Isto está muito claro em João 5:44, quando Jesus diz aos judeus incrédulos: "Como
podeis crer, vós os que aceitais glória uns dos outros, e contudo não procurais a glória que
vem do Deus único? Como é que podemos crer em Deus para coisas grandes — obreiros,
sustento financeiro, conversões, vitória na vida dos cristãos — quando buscamos a honra de
outros seres humanos?

Enquanto buscamos honra para nós mesmos, ou tentamos promover o programa ou


reputação dum movimento ou dum pregador, estamos a construir sobre o frágil mérito dos
homens. Como a característica dum verdadeiro discípulo é a sua fome de Deus, o seu alvo é
receber a aprovação de Deus. Depois do trabalho feito, ele deseja ouvir Deus lhe dizer: "Bem
está, servo bom e fiel." Dia após dia, ele vive para Deus e Sua glória, buscando-a como o
veado anela pelas correntes das águas.

Não obstante as fraquezas do povo de Cristo, há muitos hoje que têm fome de Deus.
Esta fome deve ser cultivada, quer alimentando-a, quer desenvolvendo a sua capacidade.
Deus quer todo o nosso ser, não apenas o nosso trabalho para o Senhor, as nossas soluções
dos problemas, ou o nosso serviço atrás dos bastidores. Podemos ficar tão envolvidos em
atividades, mesmo cristãs, que chegamos a perder o contacto consciente com o próprio Deus.
Ele espera, perto, mas em silêncio, pronto a recordar-nos: "Meu filho, você está demasiado
ocupado para receber qualquer força da minha parte."

O Seu conselho permanece: "Aquietai-vos, e sabei que Eu sou Deus"(Salmo 46:10).


O único caminho para encontrar o poder e recursos necessários para cada dia é esperar
calmamente em Deus. Arranje tempo para passar a sós com Ele; aprenda a deleitar-se nEle;
cultive a fome pelo Seu ser infinito. Sem isso, o seu trabalho será superficial; com isso, os
seus mais profundos anseios serão satisfeitos e o seu discipulado glorificá-lo-á.
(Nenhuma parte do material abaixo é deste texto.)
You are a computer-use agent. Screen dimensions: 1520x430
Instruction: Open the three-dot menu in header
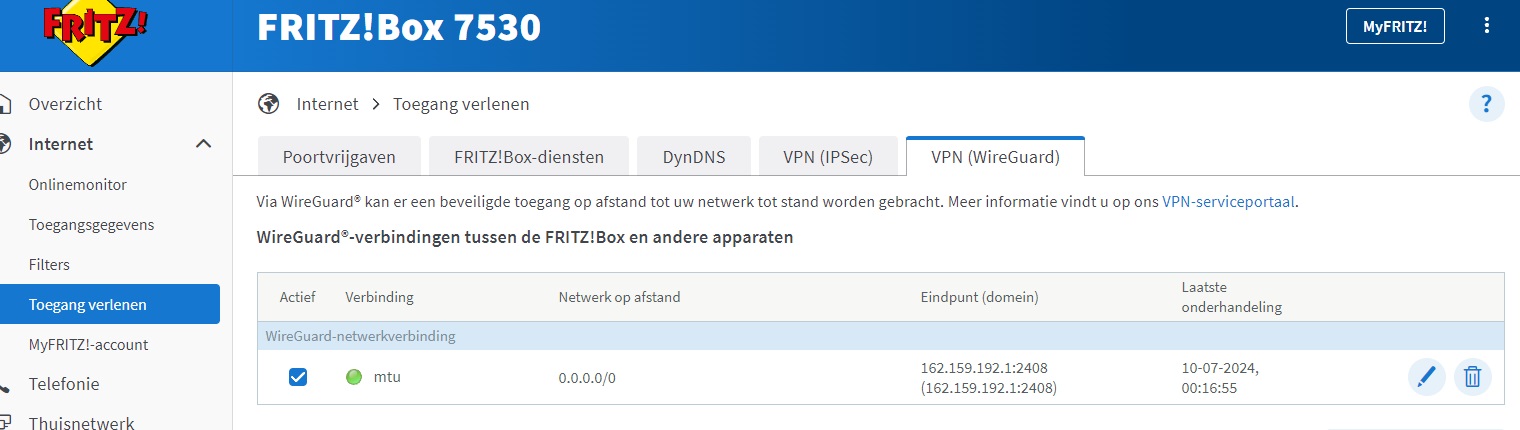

A nossa situação hoje está bem descrita nestas palavras de A.W.Tozer:

"Nesta hora de quase total escuridão universal, surge um alegre resplendor — dentro
da esfera do cristianismo conservador está a revelar-se um número cada vez maior de
pessoas cujas vidas piedosas são marcadas por uma fome crescente do próprio Deus. Elas
anseiam pelas realidades espirituais e não se contentarão com palavras, nem se satisfarão
com corretas interpretações da verdade. Têm sede de Deus e só se sentirão satisfeitas
quando se dessedentarem profundamente na Fonte da Água Viva"
Muitas coisas nos têm cegado os olhos; uma multidão de diferenças teológicas e de
tradições religiosas tem causado uma dicotomia entre as doutrinas de Deus e uma relação
íntima com Ele. Contudo, há esperança onde quer que os cristãos sintam fome de Deus. Eles
juntam-se numa cruzada para conhecerem a Deus. Esta é a única causa que efetivamente
conta, o único elo que não será torcido ou quebrado pela ignorância e egoísmo dos homens.
A nossa ligação real não é com qualquer organização, mas com o Deus vivo. Quando nos
humilharmos junto à cruz, conheceremos a realidade do poder de Jesus que venceu o pecado
e a morte. Nós receberemos a promessa: "Bem-aventurados os que têm fome e sede de
justiça, porque serão fartos" (Mateus 5:6).